Sí, porque el Estado de Israel y el Estado de Judea no están realmente en desacuerdo sobre la cuestión palestina, ni sobre la necesidad de atacar a Irán o al Líbano. Estos no son los puntos de discordia. Estos se refieren al futuro de la sociedad judía en Israel. ¿Será una sociedad laica y liberal, o una sociedad teocrática? Este es el conflicto. Y en esta lucha, creo que el Estado de Judea lleva la ventaja. La tendrá hasta que todo se vuelva demasiado absurdo y aterrador, incluso para aquellos que lo apoyan.
Y ya podemos ver, en los Estados Unidos, un cambio radical en la actitud hacia Israel, incluso entre los jóvenes judíos. Vemos en Europa los inicios de una toma de conciencia. La joven generación de políticos está empezando a entender que el peligro en Oriente Medio no es que Irán quiera desarrollar un arma nuclear, sino que Israel tiene 220 bombas nucleares. Y se conviérta en ese Estado agresivo con rasgos teocráticos, con más opresión sobre los palestinos.
¿Cree que estamos asistiendo a la última fase del sionismo?
Sí. Pero como historiador, debo señalar que la última fase de un proceso histórico puede extenderse durante veinte o treinta años. No estoy hablando de un período de cinco o seis años a partir de hoy. No espero ningún cambio fundamental dentro de Israel, por desgracia.

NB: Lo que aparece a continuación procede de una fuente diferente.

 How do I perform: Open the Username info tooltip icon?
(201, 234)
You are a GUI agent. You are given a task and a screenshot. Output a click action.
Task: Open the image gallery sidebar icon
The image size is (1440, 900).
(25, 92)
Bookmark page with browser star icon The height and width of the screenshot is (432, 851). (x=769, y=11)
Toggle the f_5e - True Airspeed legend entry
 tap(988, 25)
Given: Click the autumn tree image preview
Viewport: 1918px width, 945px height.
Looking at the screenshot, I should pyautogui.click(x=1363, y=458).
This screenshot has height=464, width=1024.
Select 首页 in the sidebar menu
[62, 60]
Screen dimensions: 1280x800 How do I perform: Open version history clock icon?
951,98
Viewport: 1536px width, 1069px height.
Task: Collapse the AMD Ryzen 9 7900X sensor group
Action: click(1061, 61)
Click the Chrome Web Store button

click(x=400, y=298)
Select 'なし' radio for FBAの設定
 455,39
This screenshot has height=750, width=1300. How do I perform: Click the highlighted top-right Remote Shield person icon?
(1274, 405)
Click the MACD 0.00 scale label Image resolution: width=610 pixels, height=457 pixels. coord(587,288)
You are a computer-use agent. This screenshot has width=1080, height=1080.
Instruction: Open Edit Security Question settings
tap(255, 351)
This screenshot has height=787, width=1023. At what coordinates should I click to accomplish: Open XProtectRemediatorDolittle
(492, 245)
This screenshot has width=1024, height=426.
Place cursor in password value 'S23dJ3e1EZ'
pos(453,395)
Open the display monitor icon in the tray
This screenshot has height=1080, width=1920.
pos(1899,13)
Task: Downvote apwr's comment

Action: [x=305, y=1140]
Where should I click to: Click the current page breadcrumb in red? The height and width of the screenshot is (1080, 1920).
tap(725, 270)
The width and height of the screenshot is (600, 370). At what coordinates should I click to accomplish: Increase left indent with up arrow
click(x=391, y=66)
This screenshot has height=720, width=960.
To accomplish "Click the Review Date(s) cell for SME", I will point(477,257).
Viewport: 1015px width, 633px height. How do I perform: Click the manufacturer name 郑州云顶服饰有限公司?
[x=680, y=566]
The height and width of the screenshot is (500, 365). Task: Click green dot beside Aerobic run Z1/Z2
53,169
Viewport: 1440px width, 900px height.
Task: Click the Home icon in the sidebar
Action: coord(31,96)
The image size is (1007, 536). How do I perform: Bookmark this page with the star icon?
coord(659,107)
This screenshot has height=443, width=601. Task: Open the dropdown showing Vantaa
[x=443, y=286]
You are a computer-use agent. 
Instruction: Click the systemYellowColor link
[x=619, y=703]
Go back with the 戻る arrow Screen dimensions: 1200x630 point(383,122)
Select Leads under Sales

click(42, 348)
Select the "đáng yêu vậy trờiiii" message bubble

Pero vemos, en el extranjero, un movimiento que comienza a vincular la política interna en Europa y Estados Unidos con las tomas de posición sobre Israel. Por ejemplo, para las elecciones municipales en Gran Bretaña, hay un partido muy importante que lucha por el municipio de Birmingham, llamado Coalición por Gaza. Sin embargo, el problema en Birmingham no es Gaza. El problema en Birmingham es la incapacidad del municipio para gestionar, ya sabe, la basura, las alcantarillas, etc. Pero a los ojos de mucha gente allí, está relacionado. Su posición moral con respecto a Gaza está relacionada con su posición moral sobre cuestiones que son importantes para los habitantes de Birmingham.
¿Está de acuerdo?
Sí, estoy de acuerdo, está relacionado. Creo que hay un vínculo entre los políticos que han perdido todo valor moral, que solo piensan en su carrera, que solo piensan en las próximas elecciones y se separan de los problemas reales de la sociedad, y los que no son así. Creo sinceramente que una persona que afirma que la defensa de los palestinos es una obligación moral también se ocupará sinceramente de las cuestiones que conciernen a su propia comunidad y a su propio electorado.
Ilan Pappe es un historiador y politólogo israelí, profesor de la Facultad de Ciencias Sociales y Estudios Internacionales de la Universidad de Exeter (Reino Unido), director del Centro Europeo de Estudios sobre Palestina y codirector del Centro de Estudios Etnopolíticos de Exeter. Traducción: Enrique García.